UC Davis Stem Cell Program
UC Davis is taking a leading role in stem cell research, with more than 135 scientists and physicians currently working on a variety of stem cell investigations.
The university is finishing up construction on its Institute for Regenerative Cures, a facility supported by the California Institute for Regenerative Medicine.
The 90,000 square-foot research facility is located in Sacramento and will enable researchers to have access to state-of-the-art laboratories and cell manufacturing and testing rooms.
For more information, visit their Web site.
PPEPs are a subset of cells called NG2 progenitors. Scientists reported nearly three decades ago that they were able to coax NG2 progenitors into differentiating into astrocytes and oligodendrocytes in tissue cultures. These results, however, could not be duplicated in vivo, meaning that the cells could not be found in live animals.
“This led most investigators to decide the observations were a tissue-culture artifact,” explained Fuzheng Guo, the study’s first author and a postdoctoral fellow in Pleasure’s lab.
In the 1990s, researchers using modern techniques to replicate the original tissue-culture results found PPEPs in a few areas of the brain and provided the first tissue-culture evidence that the cells could be coaxed into differentiating into neurons. In the current study, the UC Davis team used fate-mapping to show that PPEPs can differentiate into neurons, astroglia and oligodendrocytes in live animals. They conducted an exhaustive anatomical study, looking at more areas of the central nervous system than previous researchers. Starting with seven-day-old mice with permanently labeled PPEP cells, the team found that when they later looked at the grown animals, all three cell types were labeled with the appropriate protein.
“The cells that came from the PPEPs were fully functional,” Guo said. “Our paper provides definitive evidence that these cells exist in vivo. Now, there no longer is any question about this issue.”
The findings are among many exciting recent discoveries for stem cell researchers, Pleasure said. In the last 10 years, for instance, scientists have dispelled the myth that humans do not create new neurons after birth.
“People have talked about transplanting from these niches, but these are small, specific areas of the brain,” explained Joyce Ma, a medical student and Ph.D. candidate who is also one of the study authors working in Pleasure’s lab. “The beauty of PPEPs is that they are scattered throughout the brain and spinal cord.
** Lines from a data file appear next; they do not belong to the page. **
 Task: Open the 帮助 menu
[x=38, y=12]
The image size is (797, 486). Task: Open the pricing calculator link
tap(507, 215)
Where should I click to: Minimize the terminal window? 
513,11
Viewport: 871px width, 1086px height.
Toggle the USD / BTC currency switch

If we can understand what controls their proliferation and differentiation we may be able to prod them into treating disease.”
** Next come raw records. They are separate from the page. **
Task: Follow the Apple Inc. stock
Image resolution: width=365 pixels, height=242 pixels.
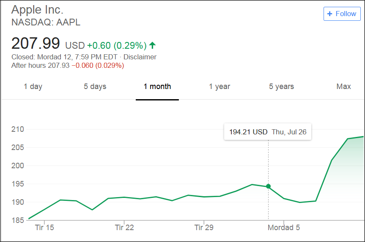Action: point(342,14)
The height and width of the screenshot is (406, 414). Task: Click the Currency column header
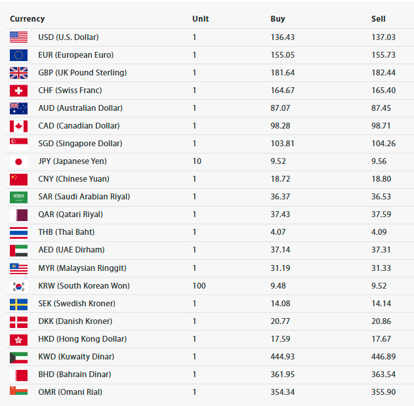(27, 19)
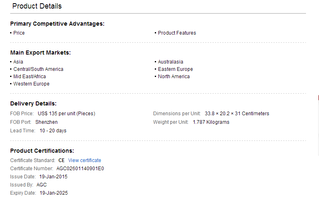319x204 pixels.
Task: Click the Issued By AGC value
Action: (41, 185)
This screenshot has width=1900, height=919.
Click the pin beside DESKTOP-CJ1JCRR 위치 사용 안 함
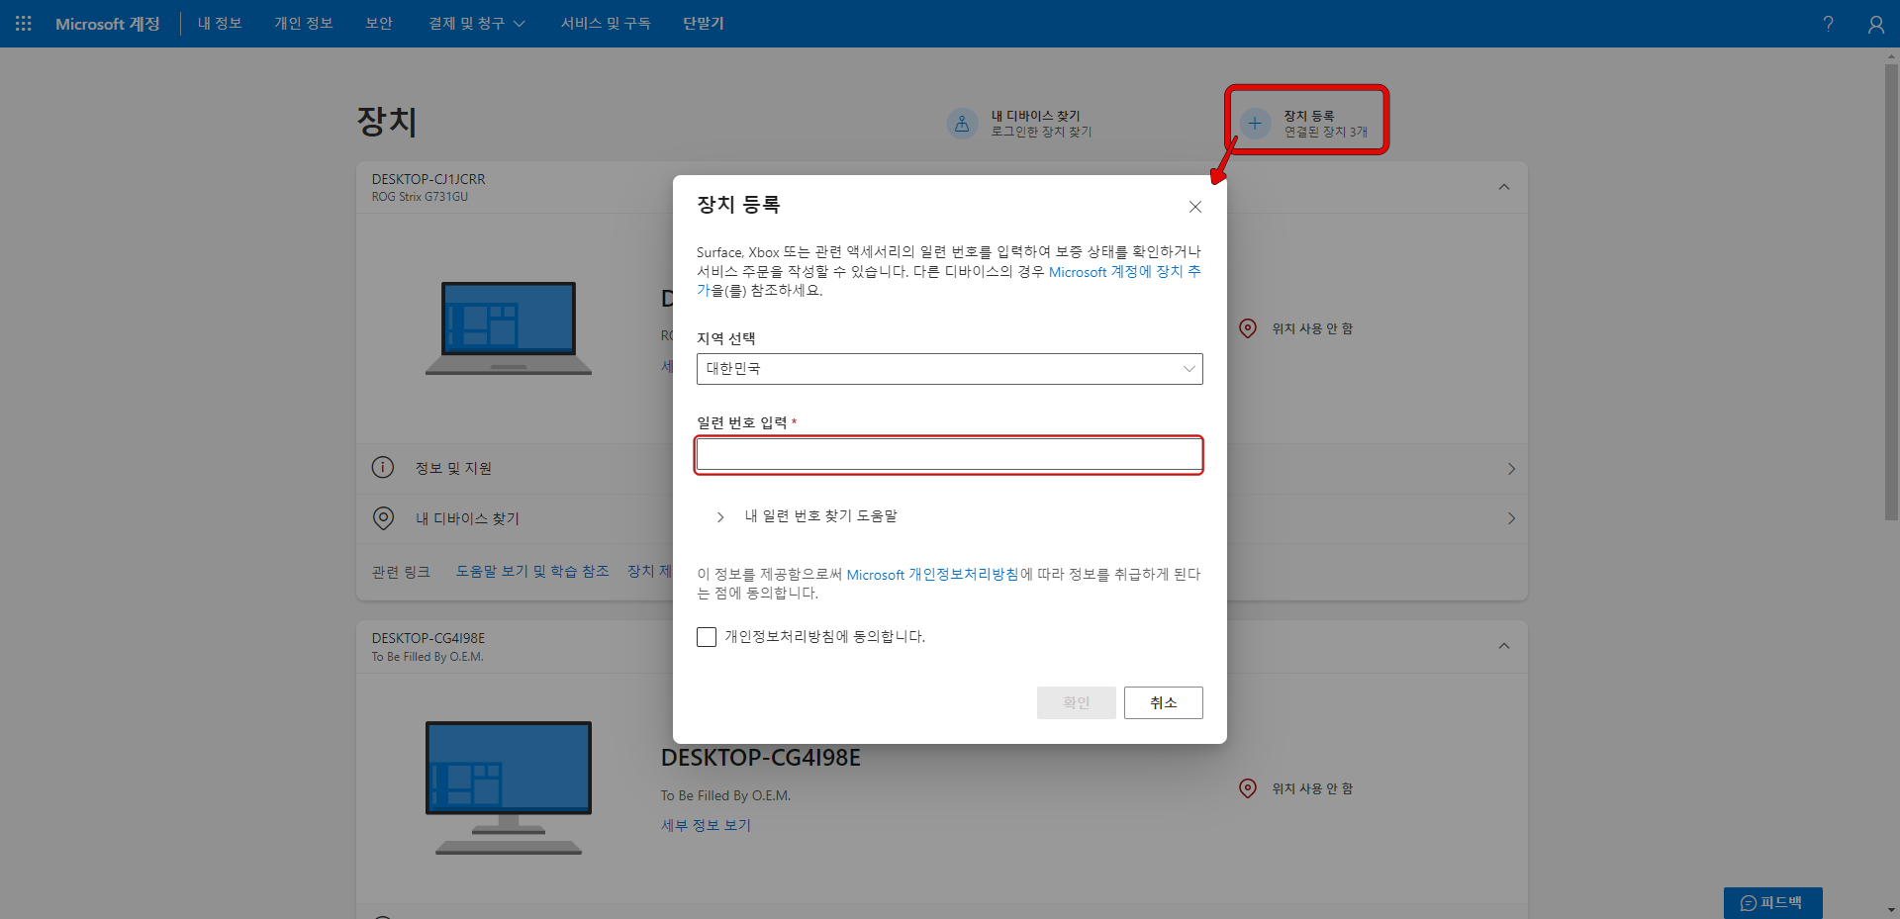point(1247,328)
Working toward that understanding is what Pleasure and his team will be doing next.
Additional authors of the current study were Erica McCauley and associate project scientist Peter Bannerman.
The research was supported by grants from the National Institutes of Health, the National Multiple Sclerosis Society, a pre-doctoral fellowship from the California Institute for Regenerative Medicine and a postdoctoral fellowship from the Shriner’s Hospitals for Children.